Saturday, October 4, 2008

The greatest health threat we're STILL not treating

A recent report by The Advisory Board titled "Future of Neurosciences" reveals that, while behavioral/mental health cases dwarf other admits by volume (in 2006, 10.1 million behavioral health cases versus 3 million cerebrovascular cases, the next largest neuroscience inpatient or outpatient admit in Advisory's study pool), it is not profitable ($1,759 profit per behavioral health case vs. $3,223 profit per cerebrovascular case).  Over 50% of psychiatric admits are through the emergency department, which totally blows for hospitals because a) ED staff aren't usually trained to deal with psych cases, and b) psych admits occupy profitable inpatient beds up to twice as long as average inpatient admits from the ED (like heart attacks, trauma/accidents, etc.).  Psych admits are unprofitable because most major mental illnesses, like schizophrenia, see their major onset during a patient's 20s, and the diseases leave the patient unable to hold down a job which ensures that they'll end up on Medicare/Medicaid or charity/self pay, which means you're not getting a lot of cashola for dealing with them.

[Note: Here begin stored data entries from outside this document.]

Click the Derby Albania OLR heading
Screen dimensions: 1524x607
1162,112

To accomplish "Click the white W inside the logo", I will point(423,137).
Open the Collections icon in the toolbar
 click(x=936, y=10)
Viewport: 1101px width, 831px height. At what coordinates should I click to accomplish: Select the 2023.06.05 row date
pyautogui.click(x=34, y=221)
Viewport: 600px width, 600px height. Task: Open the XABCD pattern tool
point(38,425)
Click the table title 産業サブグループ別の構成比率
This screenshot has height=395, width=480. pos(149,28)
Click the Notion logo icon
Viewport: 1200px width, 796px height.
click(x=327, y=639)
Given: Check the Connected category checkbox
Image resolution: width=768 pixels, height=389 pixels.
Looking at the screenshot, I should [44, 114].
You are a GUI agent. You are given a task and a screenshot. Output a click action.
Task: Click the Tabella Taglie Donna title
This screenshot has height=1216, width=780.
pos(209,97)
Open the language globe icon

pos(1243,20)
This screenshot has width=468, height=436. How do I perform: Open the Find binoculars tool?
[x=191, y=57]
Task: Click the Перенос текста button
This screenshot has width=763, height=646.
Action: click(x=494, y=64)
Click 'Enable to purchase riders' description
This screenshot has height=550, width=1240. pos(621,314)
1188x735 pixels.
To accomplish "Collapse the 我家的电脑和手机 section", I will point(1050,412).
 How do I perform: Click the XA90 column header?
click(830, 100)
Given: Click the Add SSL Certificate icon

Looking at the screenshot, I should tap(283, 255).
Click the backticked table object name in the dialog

Psychiatric/behavioral health treatment is also labor-intensive.  For an inpatient psych wing, you need a couple of psych nurses at all times, plus a couple of caseworkers, several therapists, group therapy leaders, psychiatrists (who, unlike psychologists, are able to prescribe meds, which is bullshit because psychologists get better training, really), specialists for different problems (depression, eating disorders, PTSD/trauma, PTSD/military, drug and alcohol addiction, etc)...and you need these people available on a 24-hour basis.  Most med-surg (your typical) inpatient hospital beds require much lower staff-per-patient ratios, and sometimes only about 1 or 2 nurses at night for 24-30 patients.  And labor in the US is what costs us so much.  Drugs are (relatively) cheap, but it costs a lot to pay a well-trained nurse to settle someone down and get a knife from the cafeteria out of their hands.

Again, I ask:  What.  The.  Fuck?

How can we not fund the care of a problem that costs us so much?  Think about the hidden costs of not caring for behavioral health issues: lost time from work, both in terms of the patient not getting paid and being out sick, plus the employer who loses effort and time and productivity from this illness; the worn-out staff that misdiagnoses other illnesses in the ED; the true emergency cases that have to wait and get even worse because the staff is handling out-of-control walk-ins that shouldn't be there.

And there's the other random lives that are touched when mental illness spills out and hurts others, like when a gunman storms a playground or restaurant.  Or the not-so-random lives, like when my uncle shot my dad and himself.

I should also add that building an inpatient psych wing costs.  You need special hardware that keeps people from hurting or isolating themselves, light fixtures and finishes (walls, paint, etc) that people can't beat up or hurt themselves on.  And if we as a culture would fund the care of the mentally ill--who often seem pretty normal most of the time--I could build the psych hospital that I was supposed to build over a year ago and why I started this blog in the first place, and it would give our office something to do and keep us from having to lay off yet more people.


2 comments:

Lilylou said...

Amen, sister Pixie, I totally agree.

Anonymous said...

Preachin ta da choir, Pix. Been dere done dat is not purty. Or cheap.